The investigators indicated that the only consistent side effect of LEVULAN® PDT seen in all treated patients was some degree of chest pain during light treatment, but analgesia was required in only 3/18 (17%). One patient developed a mild rash after exposure to sunlight on the day after treatment. None of the patients developed strictures or complained of difficulty swallowing during the course of the study. No laboratory abnormalities were reported.

This is the first prospective, randomized double-blind, placebo-controlled trial of LEVULAN® PDT for Barrett`s esophagus reported in the literature. This study corroborates and extends results published from other smaller, uncontrolled clinical studies. DUSA continues to support this indication, and a new LEVULAN® dose-ranging protocol is about to be initiated by the same investigators, using a 635 nm diode laser provided by DUSA Pharmaceuticals, Inc.

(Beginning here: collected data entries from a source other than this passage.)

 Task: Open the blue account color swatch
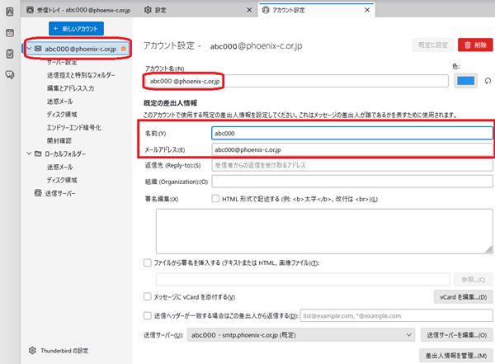click(x=465, y=80)
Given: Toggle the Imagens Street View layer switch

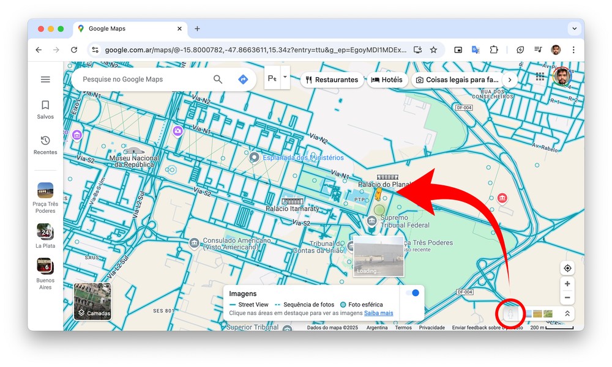Looking at the screenshot, I should [x=412, y=293].
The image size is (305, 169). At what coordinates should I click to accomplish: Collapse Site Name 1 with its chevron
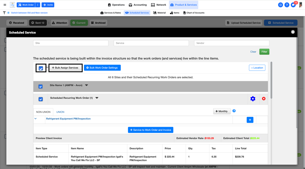86,85
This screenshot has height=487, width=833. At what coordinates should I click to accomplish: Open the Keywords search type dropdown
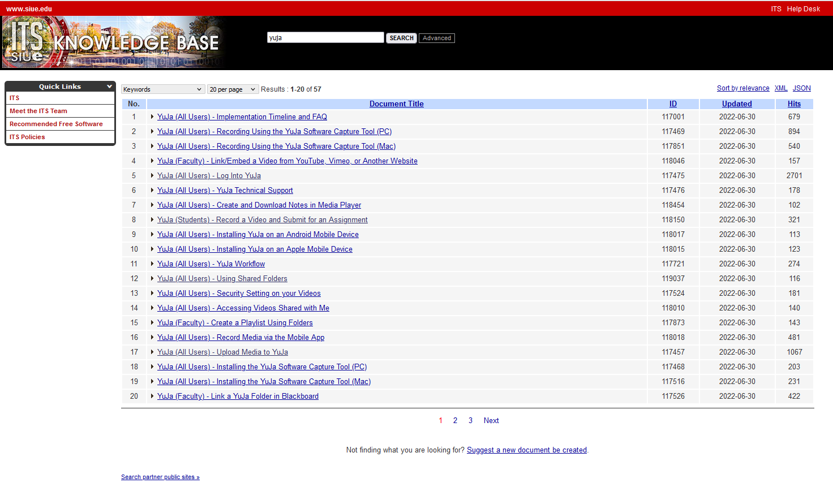click(x=162, y=89)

Stuart Marcus, MD, DUSA`s VP, Scientific Affairs, and CSO, stated ``We are excited by the results of this well-designed independent study from the University of Sheffield, demonstrating a significant and prolonged effect of LEVULAN®PDT on dysplastic BE, for which there is no proven effective therapy. DUSA is sufficiently encouraged by the results of this trial to continue to support the investigators and to work with them on the effective delivery of LEVULAN® PDT to optimize dysplastic BE ablation. We are also planning a DUSA study on this indication in the near future.``

The paper, published in the journal Gut [Volume 47, pages 612-617 (2000)], is titled ``Photodynamic therapy for dysplastic Barrett`s esophagus: a prospective, double blind, randomized, placebo controlled trial``, by R Ackroyd, N J Brown, MF Davis, T J Stephenson, S L Marcus, C J Stoddard, A G Johnson, and M W R Reed.

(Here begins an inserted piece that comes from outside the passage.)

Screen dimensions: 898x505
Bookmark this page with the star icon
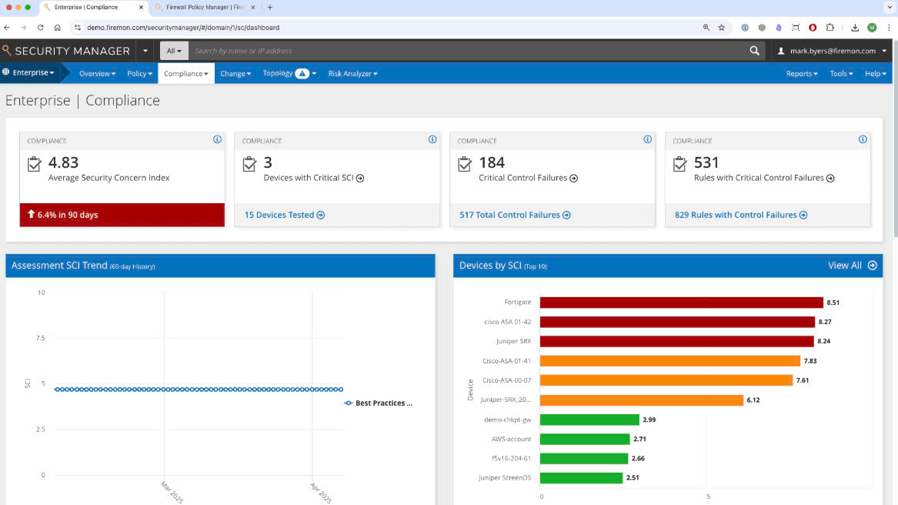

DUSA Pharmaceuticals, Inc. is a biopharmaceutical company engaged primarily in the development of LEVULAN® Photodynamic Therapy (PDT) and Photodetection (PD) for multiple medical indications. PDT and PD utilize light-activated compounds such as LEVULAN® to induce a therapeutic or detection effect. DUSA is a world leader in topically or locally applied PDT and PD. The Company is incorporated in New Jersey, with offices in Wilmington, MA, Valhalla, NY, and Toronto, Ontario.

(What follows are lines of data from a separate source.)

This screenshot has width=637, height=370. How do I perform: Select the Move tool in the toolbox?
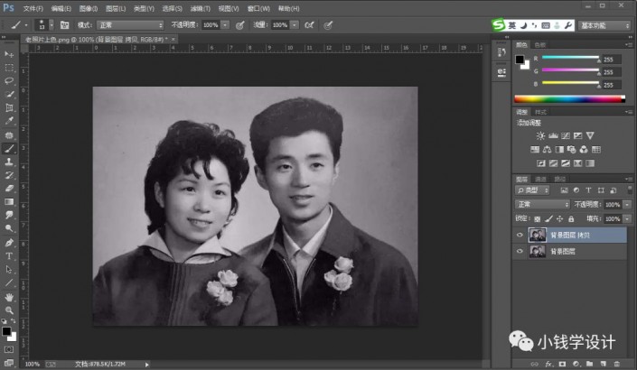tap(9, 53)
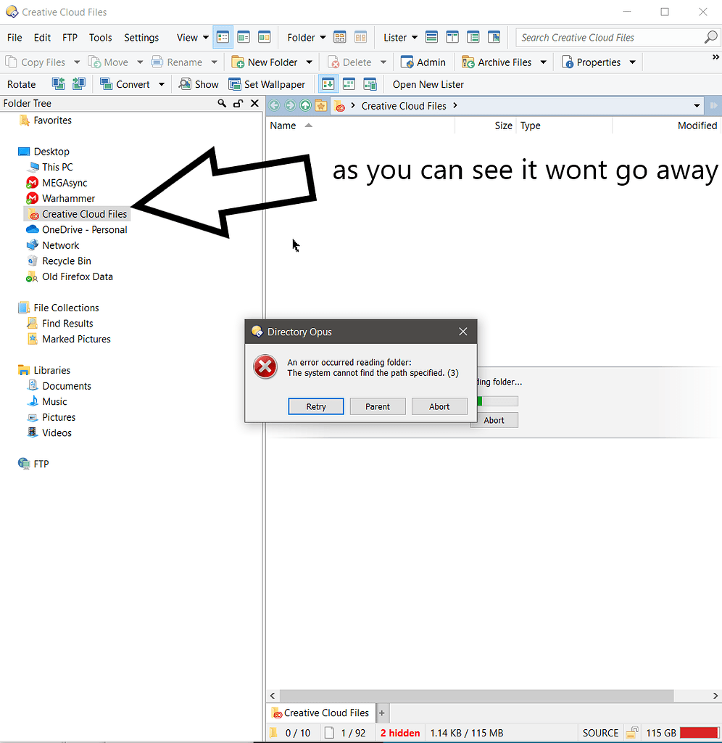This screenshot has height=743, width=722.
Task: Click the search icon in Folder Tree header
Action: 223,104
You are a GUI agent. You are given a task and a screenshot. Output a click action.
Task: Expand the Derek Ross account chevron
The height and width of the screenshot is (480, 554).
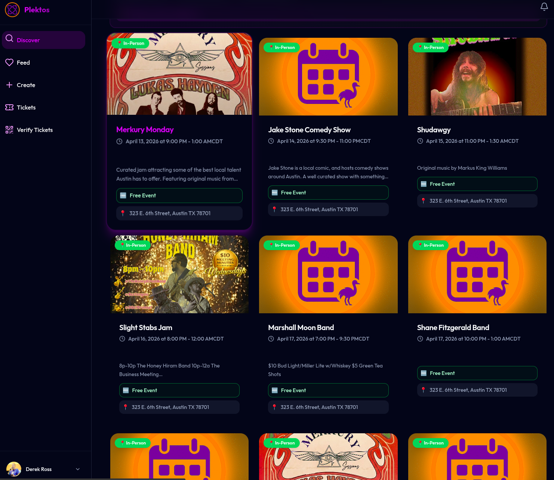point(78,469)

Except for historical information, this news release contains certain forward-looking statements that involve known and unknown risk and uncertainties, which may cause actual results to differ materially from any future results, performance or achievements expressed or implied by the statements made. These forward-looking statements relate to DUSA`s support for the development of LEVULAN® for Barrett`s esophagus, the intention to work towards a DUSA study for this indication, and the timing and parameters of the study. Such risks and uncertainties include, but are not limited to, the regulatory requirements to begin new trials, the results of clinical trials, development of an appropriate light device and other risks identified in DUSA`s SEC filings from time to time.